My indignant wife rants into her mobile phone: "There's a lorry driver here with a huge box, it's raining, he hardly speaks any German and he just wants to leave me standing on the pavement with the box."
Oh dear, my mail-order test is off to a good start. The very first bike ordered "undercover" to my home address causes trouble - and five more bikes are coming soon, which have to be sent back after a quality check in the editorial office. With the help of a 5-euro note and friendly gestures, the box finally ends up in the cramped cellar of our old building. But the excitement also has its advantages: Because these experiences are precisely the aim of my incognito ordering campaign.

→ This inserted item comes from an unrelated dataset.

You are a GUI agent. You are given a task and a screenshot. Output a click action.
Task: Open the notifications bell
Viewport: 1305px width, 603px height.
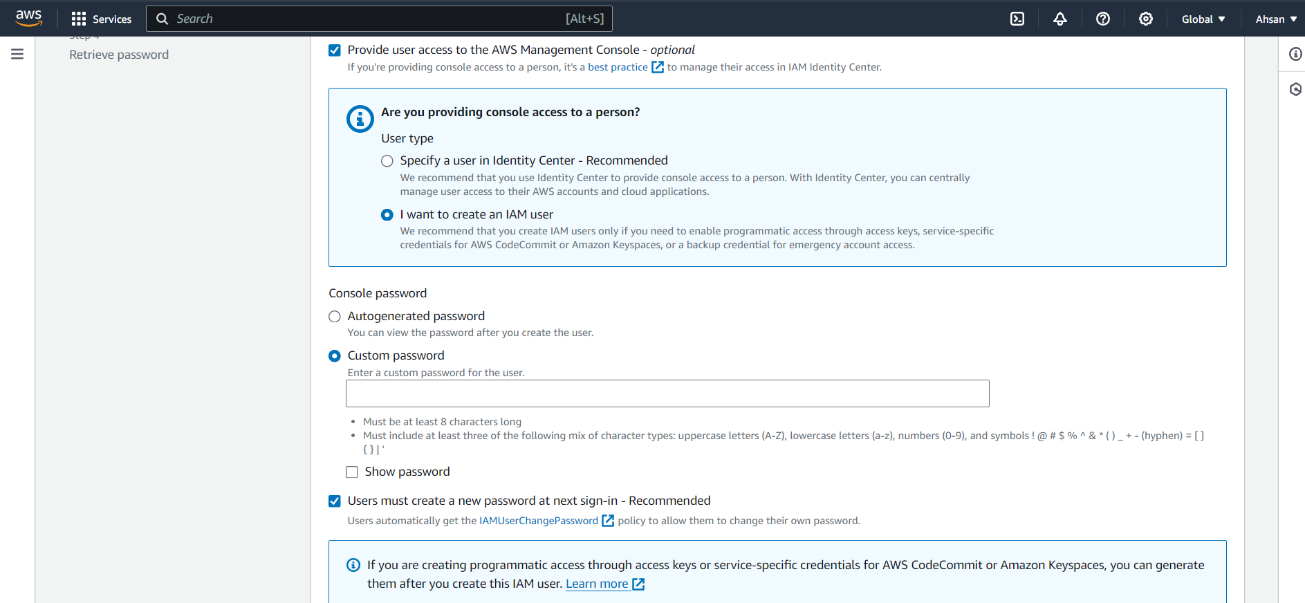[x=1060, y=19]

BIKE has been testing the bikes of mail order companies together with specialist brands for many years. Quite a few mail-order bikes come out on top at the end of the comparison - partly due to their good price-performance ratio. This magazine is also fuelling the boom in the mail order business that was once triggered by Amazon. In the last ten years, the share of mail order companies in bike sales in Germany has risen from 6 to 23 per cent. One in three BIKE readers now receives their new bike in a cardboard box. This trend has continued unabated to date, as mail-order bikes are often of a high technical standard, are innovatively designed and have top components. Compared to local dealers, they can be cheaper because the latter's profit margin is eliminated. Mail order companies are replacing on-site customer consultations with online customer advice and purchase processing. Because appropriately programmed websites advise many customers at the same time, this sales channel is more efficient than personal advice in the shop. Two to zero for the mail order business? Not necessarily, because there is one important point that our usual tests cannot reflect: How good are the successful mail order companies actually in terms of ordering, delivery, service, assembly and returns? Do they do what a good retailer does?
Our test orders are designed to find out, because the usual magazine tests have a weakness: all magazines except Stiftung Warentest order their test bikes openly from the manufacturer. The bikes are often delivered by the manufacturer's staff. The best mechanics assembled the test bikes. We wanted to eliminate these aspects in this test of six established mail-order brands.